>> BEGIN
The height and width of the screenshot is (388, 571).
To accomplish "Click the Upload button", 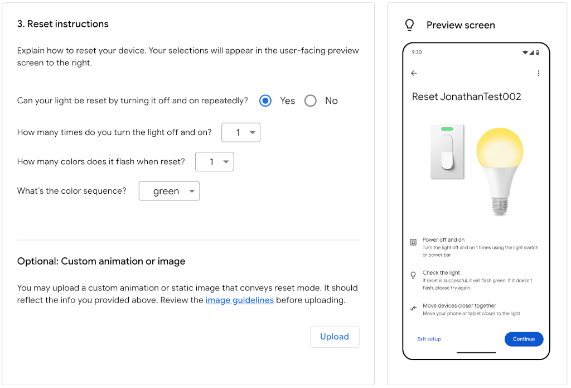I will [335, 337].
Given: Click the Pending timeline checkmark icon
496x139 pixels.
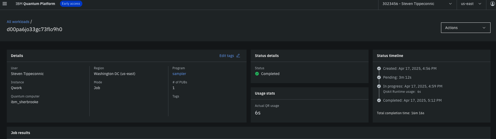Looking at the screenshot, I should point(379,77).
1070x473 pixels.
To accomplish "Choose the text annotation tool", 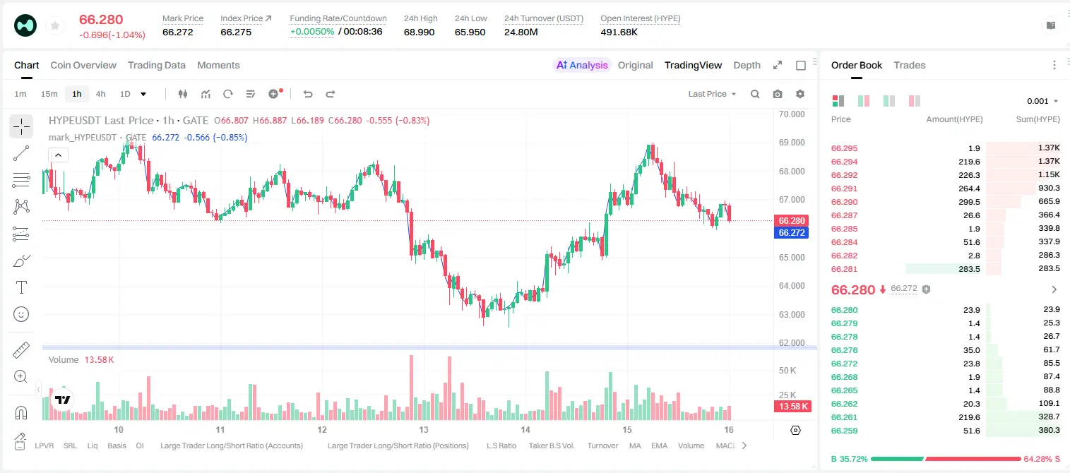I will [x=21, y=287].
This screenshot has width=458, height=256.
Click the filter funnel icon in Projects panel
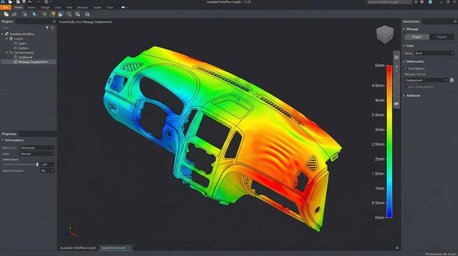(47, 28)
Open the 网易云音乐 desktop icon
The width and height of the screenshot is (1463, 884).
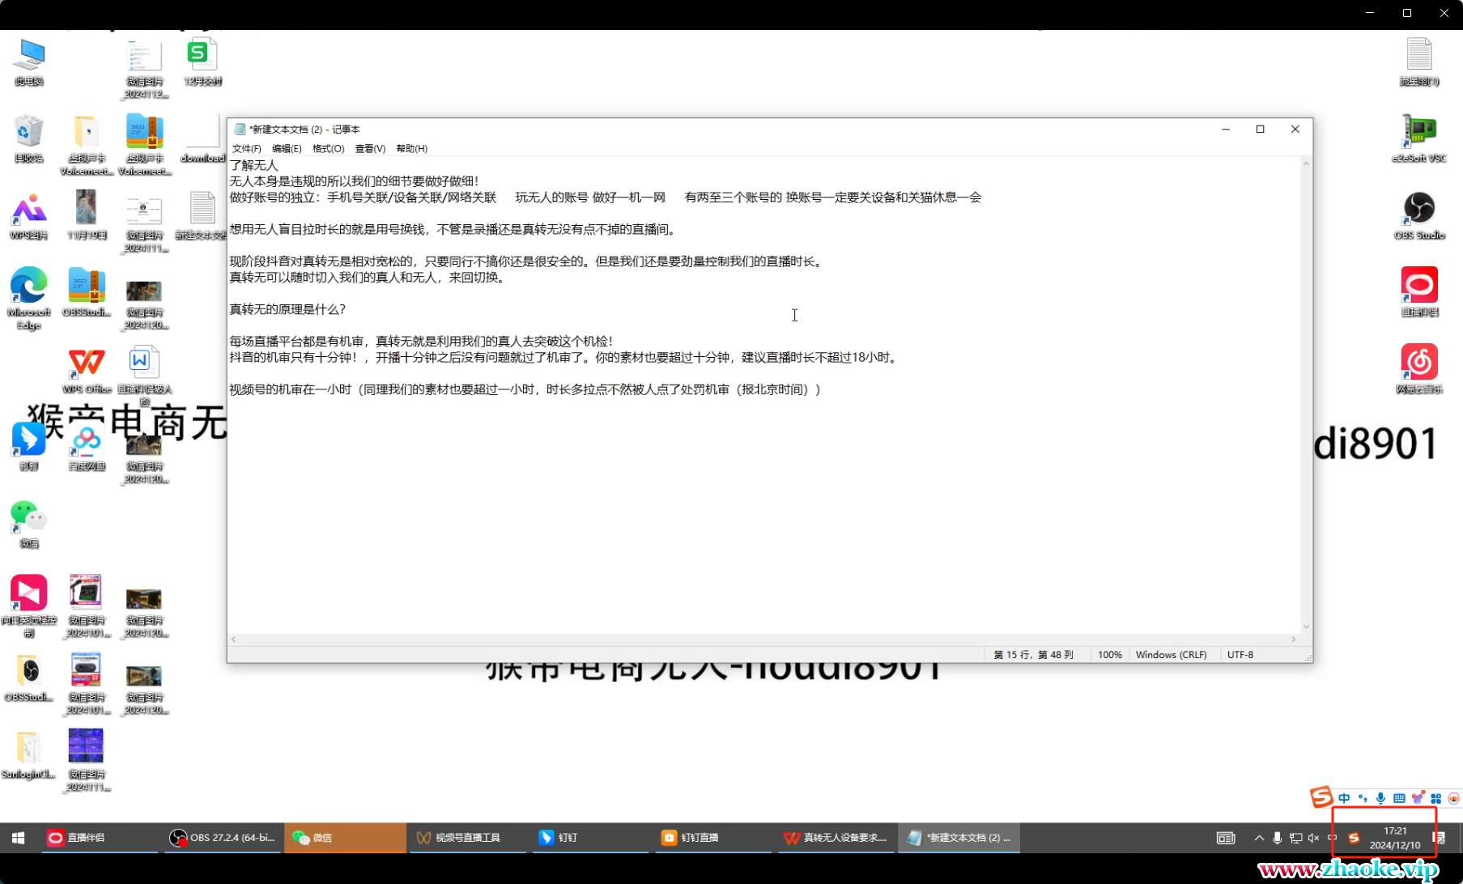pyautogui.click(x=1418, y=363)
>> END
_EXERCISE TASK_: Change "desktop icon" to "desktop shortcut" in the data, starting at the line that contains "Open the 网易云音乐 desktop icon" and running through the end of the data, and give those lines again with nothing else altered. Leave out the pictures.

_SOLUTION FOR THIS EXERCISE_:
Open the 网易云音乐 desktop shortcut
The width and height of the screenshot is (1463, 884).
pyautogui.click(x=1418, y=363)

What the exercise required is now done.